● **REQUIREMENT**
Check every line of the data below for the string "will", and copy the ones that hold it.

● **RECORD SET**
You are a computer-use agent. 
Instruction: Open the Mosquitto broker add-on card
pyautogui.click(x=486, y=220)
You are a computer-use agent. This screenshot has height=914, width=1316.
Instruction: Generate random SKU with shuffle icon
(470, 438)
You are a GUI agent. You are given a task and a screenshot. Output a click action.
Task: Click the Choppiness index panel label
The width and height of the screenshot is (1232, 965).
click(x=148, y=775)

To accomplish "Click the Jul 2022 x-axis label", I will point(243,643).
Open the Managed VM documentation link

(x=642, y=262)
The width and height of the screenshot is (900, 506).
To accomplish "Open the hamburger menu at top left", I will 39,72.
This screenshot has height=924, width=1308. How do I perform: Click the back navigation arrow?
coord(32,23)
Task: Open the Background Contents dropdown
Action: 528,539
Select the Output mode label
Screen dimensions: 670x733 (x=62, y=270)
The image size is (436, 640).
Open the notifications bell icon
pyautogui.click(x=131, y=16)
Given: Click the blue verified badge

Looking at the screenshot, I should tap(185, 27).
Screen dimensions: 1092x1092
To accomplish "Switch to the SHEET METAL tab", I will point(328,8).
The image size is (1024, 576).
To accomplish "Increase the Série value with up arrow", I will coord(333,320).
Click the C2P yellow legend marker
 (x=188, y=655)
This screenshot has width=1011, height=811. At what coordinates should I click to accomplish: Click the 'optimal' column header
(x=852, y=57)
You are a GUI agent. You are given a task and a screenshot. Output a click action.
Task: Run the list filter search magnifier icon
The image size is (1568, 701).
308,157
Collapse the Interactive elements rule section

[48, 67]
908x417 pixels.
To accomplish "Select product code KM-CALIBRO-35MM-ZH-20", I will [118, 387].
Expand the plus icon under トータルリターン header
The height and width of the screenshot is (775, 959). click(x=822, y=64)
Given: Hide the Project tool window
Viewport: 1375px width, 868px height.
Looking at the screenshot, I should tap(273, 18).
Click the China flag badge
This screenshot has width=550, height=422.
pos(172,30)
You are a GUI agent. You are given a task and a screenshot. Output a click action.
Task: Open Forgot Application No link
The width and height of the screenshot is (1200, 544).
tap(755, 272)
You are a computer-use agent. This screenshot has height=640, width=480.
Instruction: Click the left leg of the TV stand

● **SOLUTION TO THIS EXERCISE**
To accomplish "Click the Jul 2022 x-axis label", I will point(243,643).
To accomplish "Open the hamburger menu at top left", I will 39,72.
To accomplish "Switch to the SHEET METAL tab", I will point(328,8).
To accomplish "Increase the Série value with up arrow", I will coord(333,320).
To accomplish "Select product code KM-CALIBRO-35MM-ZH-20", I will [118, 387].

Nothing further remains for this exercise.